Problems and tasks:
A - Name each type of gift card scam listed in the passage on gift card scams.
B - According to the passage on gift card scams, how much did consumers lose to gift card scams in the first three quarters of 2020?
C - Extend the passage on gift card scams past its final sentence.

While gift cards can be a popular and convenient way to give a gift, they’re the leading payment method requested for in most consumer scams.

The Federal Trade Commission (FTC) reported consumers across the country lost $79.9 million in gift card scams in the first three quarters of 2020 alone. Bad actors focus on requesting gift cards from a variety of merchants to ensure consumers do not notice a pattern. Gift cards from Amazon, PayPal, Green Dot, eBay, Google Play, Best Buy, Home Depot and even iTunes are known to be requested by scammers, but consumers should be on high alert regardless of the merchant name.

HOW GIFT CARD SCAMS WORK

Each gift card is like digital cash: they are anonymous and basically untraceable with no permanently linked account information that could tie it to any one person. This allows scammers to get creative with these schemes.

Regardless of the type of gift card scam, they always have one thing in common: a sense of urgency. Bad actors will demand that you go to the store – or even multiple stores – right away to obtain gift cards. These scammers may even stay on the phone with you the entire time. Victims of these scams are usually told to provide the gift card numbers and corresponding pin numbers via phone. Once that happens, the thieves are able to get the money loaded onto the card and most of the time, the funds cannot be traced back.

The Consumer Protection Team within the Michigan Department of Attorney General has received a number of complaints related to the following gift card scams. They can sound very convincing, but it’s important to never provide your personal information or provide payment to anyone via these methods:

  • Law Enforcement Imposter Scams – caller poses as a law enforcement official demanding that a fine must be paid to avoid arrest or legal action.
  • Tech Support Scams – you will receive a call or email informing you that there is an issue with your computer, and you must provide payment to fix it. Remember, troubleshooting or tech support should be initiated by you. A scammer does not know what your computer type or serial number is. They’re simply hoping that you fall for it.
  • Family Emergency or Grandparent Scams – You will receive a call demanding bail money or ransom for a family member in trouble. Immediately hang up if you receive this call and if you’re worried, you can reach out to that family member via the contact information you know to be correct.
  • Charity Imposter Scams – Requests from a fake charity requesting a financial donation. Verify a charity's registration status on the charitable trust's website.
  • Utility Imposter Scams - Demands that payment via gift card is required right away to avoid shut off for an unpaid or late utility bill. Your utility providers will never request payment by gift card.

Extracted records:

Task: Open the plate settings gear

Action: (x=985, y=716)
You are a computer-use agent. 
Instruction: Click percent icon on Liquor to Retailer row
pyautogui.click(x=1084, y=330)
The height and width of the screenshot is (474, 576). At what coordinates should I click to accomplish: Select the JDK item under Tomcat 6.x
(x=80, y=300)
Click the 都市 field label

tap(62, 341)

Exercise responses:
A -
Law Enforcement Imposter Scams
Tech Support Scams
Family Emergency or Grandparent Scams
Charity Imposter Scams
Utility Imposter Scams

B - $79.9 million, as reported by the Federal Trade Commission.

C -
  • Debt Collection Scams – Debt collector calls may be legitimate, but not when they insist that you pay off a balance with a gift card to avoid credit issues.
  • Sweepstake, Lottery Winnings, or Inheritance Scams – A request for up-front fees to be paid via gift card before any winnings can be collected.
  • Social Security Benefit or IRS Tax Scams – Demands that a fine must be paid before any benefits can be paid out.
  • Vaccine and Virus Treatment Scams – An offer to sell treatments for COVID-19 or other viruses to you if you pay them with a gift card of their choice. Remember, Michigan residents can always get up-to-date information on the state’s coronavirus webpage.

Once money is loaded onto a gift card and the numbers are provided to the requestor, these transactions cannot be reversed.

Always remember: Anyone who demands payment by gift card is a scammer, period. No reputable company or government agency will ever demand payment via gift card.

The FTC recommends that if you paid a scammer with a gift card, do the following:

  • When you contact the company, tell them the gift card was used in a scam. Ask them if money is still on the card, and if they can refund your money.
  • If you act quickly enough, the company might be able to get your money back, but be aware that that some companies will not return any money—even if the gift card hasn't been used.
  • Keep the physical gift card and the receipt. Notify the store you purchased the gift card from right away.

The FTC also provides a list of common merchants used for these types of scams. The list is updated periodically. If you fell victim to a gift card scam and the merchant is not listed on the list below, search for contact information on the card itself, or search for their actual website.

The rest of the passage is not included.